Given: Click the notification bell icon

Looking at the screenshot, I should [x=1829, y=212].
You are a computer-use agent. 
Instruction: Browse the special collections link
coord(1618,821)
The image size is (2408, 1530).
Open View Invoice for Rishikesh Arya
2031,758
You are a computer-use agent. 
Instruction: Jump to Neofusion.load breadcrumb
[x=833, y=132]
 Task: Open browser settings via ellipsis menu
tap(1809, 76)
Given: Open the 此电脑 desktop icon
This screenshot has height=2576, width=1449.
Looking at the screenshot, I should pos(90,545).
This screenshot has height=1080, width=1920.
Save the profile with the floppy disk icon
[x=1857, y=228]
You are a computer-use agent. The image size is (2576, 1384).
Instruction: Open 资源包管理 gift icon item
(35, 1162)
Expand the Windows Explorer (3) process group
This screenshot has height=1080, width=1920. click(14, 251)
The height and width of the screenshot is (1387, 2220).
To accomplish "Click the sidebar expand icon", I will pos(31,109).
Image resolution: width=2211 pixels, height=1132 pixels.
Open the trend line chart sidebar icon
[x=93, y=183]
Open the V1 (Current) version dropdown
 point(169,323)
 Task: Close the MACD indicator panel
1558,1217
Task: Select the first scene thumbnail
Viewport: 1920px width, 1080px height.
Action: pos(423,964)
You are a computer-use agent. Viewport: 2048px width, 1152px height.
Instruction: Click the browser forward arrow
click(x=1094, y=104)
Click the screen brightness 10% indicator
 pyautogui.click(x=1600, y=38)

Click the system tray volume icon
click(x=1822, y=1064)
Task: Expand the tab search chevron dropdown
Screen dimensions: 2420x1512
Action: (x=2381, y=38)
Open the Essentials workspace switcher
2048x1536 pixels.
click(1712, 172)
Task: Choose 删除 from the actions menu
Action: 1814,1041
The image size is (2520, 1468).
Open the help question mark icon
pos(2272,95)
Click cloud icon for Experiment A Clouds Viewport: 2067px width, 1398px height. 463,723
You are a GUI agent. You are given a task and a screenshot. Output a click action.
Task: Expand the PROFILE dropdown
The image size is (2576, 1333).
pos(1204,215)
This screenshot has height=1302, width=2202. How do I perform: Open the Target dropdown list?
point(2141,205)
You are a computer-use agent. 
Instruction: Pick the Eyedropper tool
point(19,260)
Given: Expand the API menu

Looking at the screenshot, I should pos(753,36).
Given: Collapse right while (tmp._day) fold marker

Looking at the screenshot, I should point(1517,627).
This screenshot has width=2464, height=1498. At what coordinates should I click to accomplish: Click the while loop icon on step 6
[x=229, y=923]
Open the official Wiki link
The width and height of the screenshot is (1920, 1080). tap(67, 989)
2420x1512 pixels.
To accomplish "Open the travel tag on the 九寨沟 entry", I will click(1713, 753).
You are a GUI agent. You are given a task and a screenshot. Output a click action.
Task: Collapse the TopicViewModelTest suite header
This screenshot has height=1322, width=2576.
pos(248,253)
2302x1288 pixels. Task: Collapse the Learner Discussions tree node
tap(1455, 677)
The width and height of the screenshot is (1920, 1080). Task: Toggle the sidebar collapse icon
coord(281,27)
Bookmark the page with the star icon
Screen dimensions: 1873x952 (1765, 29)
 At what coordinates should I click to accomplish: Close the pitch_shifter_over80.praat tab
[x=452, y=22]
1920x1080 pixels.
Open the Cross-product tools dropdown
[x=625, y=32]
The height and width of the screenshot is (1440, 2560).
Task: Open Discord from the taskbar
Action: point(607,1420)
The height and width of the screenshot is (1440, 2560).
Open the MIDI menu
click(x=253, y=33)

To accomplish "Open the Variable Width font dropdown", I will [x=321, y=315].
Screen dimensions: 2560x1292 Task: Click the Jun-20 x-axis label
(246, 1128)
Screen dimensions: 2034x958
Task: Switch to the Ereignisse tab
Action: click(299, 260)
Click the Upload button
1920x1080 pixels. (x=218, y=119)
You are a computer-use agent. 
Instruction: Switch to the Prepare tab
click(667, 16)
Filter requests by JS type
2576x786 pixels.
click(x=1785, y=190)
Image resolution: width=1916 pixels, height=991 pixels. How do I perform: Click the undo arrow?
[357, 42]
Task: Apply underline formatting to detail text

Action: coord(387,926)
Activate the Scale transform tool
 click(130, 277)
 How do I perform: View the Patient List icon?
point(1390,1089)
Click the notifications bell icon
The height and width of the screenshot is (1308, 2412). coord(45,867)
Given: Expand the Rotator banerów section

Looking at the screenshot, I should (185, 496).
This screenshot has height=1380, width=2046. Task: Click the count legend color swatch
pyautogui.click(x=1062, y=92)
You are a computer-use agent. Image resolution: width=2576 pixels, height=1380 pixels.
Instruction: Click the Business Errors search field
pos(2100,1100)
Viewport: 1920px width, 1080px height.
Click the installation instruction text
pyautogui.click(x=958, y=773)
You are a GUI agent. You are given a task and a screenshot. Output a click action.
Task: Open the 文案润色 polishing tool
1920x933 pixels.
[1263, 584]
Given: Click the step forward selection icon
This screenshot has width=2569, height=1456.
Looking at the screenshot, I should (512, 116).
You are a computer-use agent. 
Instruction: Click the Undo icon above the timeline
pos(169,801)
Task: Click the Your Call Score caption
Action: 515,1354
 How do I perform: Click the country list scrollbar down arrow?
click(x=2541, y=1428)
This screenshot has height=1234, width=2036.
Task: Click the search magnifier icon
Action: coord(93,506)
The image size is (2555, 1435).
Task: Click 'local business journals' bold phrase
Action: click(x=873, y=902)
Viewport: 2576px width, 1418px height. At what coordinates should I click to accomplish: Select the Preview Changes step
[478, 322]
● ● ● ● ● ● ●
• PROBLEM
Return each full line of the entries that contains the word "will".

• ANSWER TO THIS EXERCISE
To accomplish "Click the sidebar expand icon", I will pos(31,109).
To accomplish "Open the travel tag on the 九寨沟 entry", I will click(1713, 753).
To accomplish "Open the Variable Width font dropdown", I will [x=321, y=315].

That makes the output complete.